Visualising High-dimensional Data with R

Session 2

Dianne Cook, Monash University
Ursula Laa, BOKU

Session 2

Outline

time	topic
3:00-3:15	More on dimension reduction
3:15-4:00	Understanding clusters in data using visualisation
4:00-4:40	Building better classification models with visual input
4:40-5:00	Bring your own data!

Dimension reduction

Non-linear dimension reduction (1/2)

Find some low-dimensional layout of points which approximates the distance between points in high-dimensions, with the purpose being to have a useful representation that reveals high-dimensional patterns, like clusters.

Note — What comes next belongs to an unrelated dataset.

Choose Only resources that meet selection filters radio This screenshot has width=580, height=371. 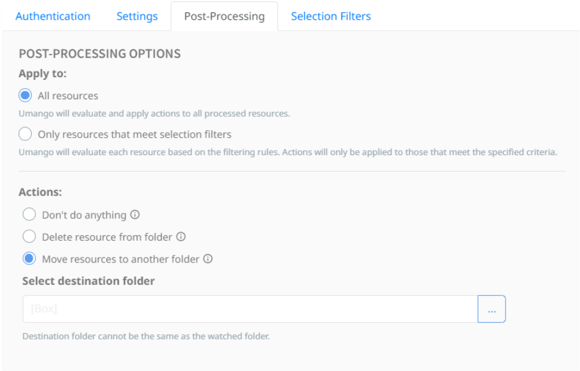click(25, 133)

Multidimensional scaling (MDS) is the original approach:

\[ \mbox{Stress}_D(x_1, ..., x_n) = \left(\sum_{i, j=1; i\neq j}^n (d_{ij} - d_k(i,j))^2\right)^{1/2} \] where \(D\) is an \(n\times n\) matrix of distances \((d_{ij})\) between all pairs of points, and \(d_k(i,j)\) is the distance between the points in the low-dimensional space.

PCA is a special case of MDS. The result from PCA is a linear projection, but generally MDS can provide some non-linear transformation.

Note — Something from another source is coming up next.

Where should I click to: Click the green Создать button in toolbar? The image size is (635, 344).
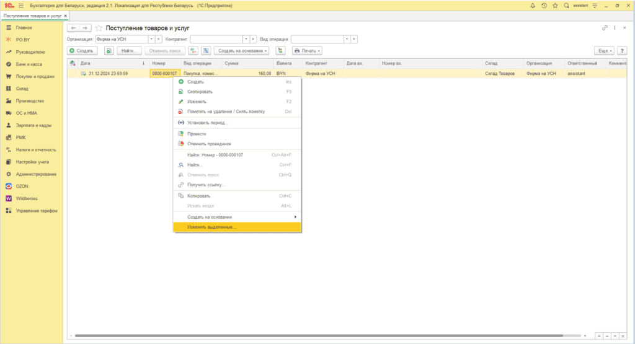point(81,50)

Many variations being developed:

t-stochastic neighbourhood embedding (t-SNE): compares interpoint distances with a standard probability distribution (eg \(t\)-distribution) to exaggerate local neighbourhood differences.
uniform manifold approximation and projection (UMAP): compares the interpoint distances with what might be expected if the data was uniformly distributed in the high-dimensions.

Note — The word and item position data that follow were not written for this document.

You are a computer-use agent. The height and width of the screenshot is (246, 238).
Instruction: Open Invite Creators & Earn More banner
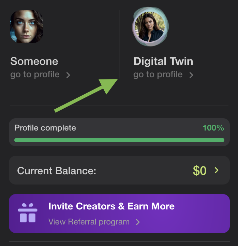(119, 214)
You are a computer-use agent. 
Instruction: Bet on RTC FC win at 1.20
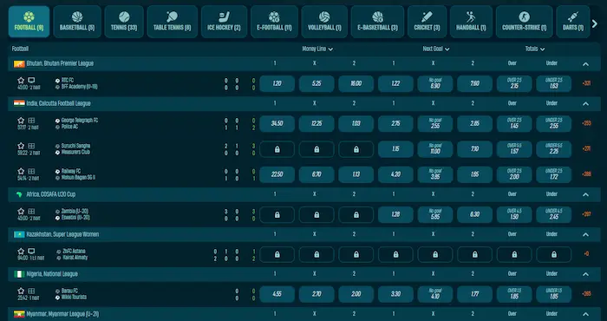tap(277, 83)
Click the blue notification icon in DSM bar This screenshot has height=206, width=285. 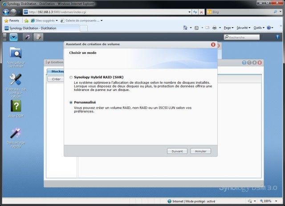click(277, 37)
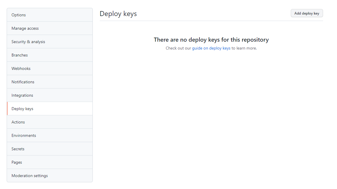Open the Webhooks settings

tap(21, 68)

NLDR can be useful but it can also make some misleading representations.

Non-linear dimension reduction (2/2)

UMAP 2D representation

Tour animation of the same data

Grand tour showing the 4D penguins data. Two clusters are easily seen, and a third is plausible.

Your turn

Which is the best representation, t-SNE or UMAP, of this 9D data?

You can use this code to read the data and view in a tour:

pbmc <- readRDS("data/pbmc_pca_50.rds")
animate_xy(pbmc[,1:9])

05:00

Clustering

Method 1: Spin-and-brush

library(detourr)
set.seed(645)
detour(p_tidy_std[,2:5], 
       tour_aes(projection = bl:bm)) |>
       tour_path(grand_tour(2), fps = 60, 
                 max_bases=40) |>
       show_scatter(alpha = 0.7, 
                    axes = FALSE)

DEMO

What are clusters?

Ideal thinking of neatly separated clusters, but it is rarely encountered in data

Objective is to organize the cases into groups that are similar in some way. You need a measure of similarity (or distance).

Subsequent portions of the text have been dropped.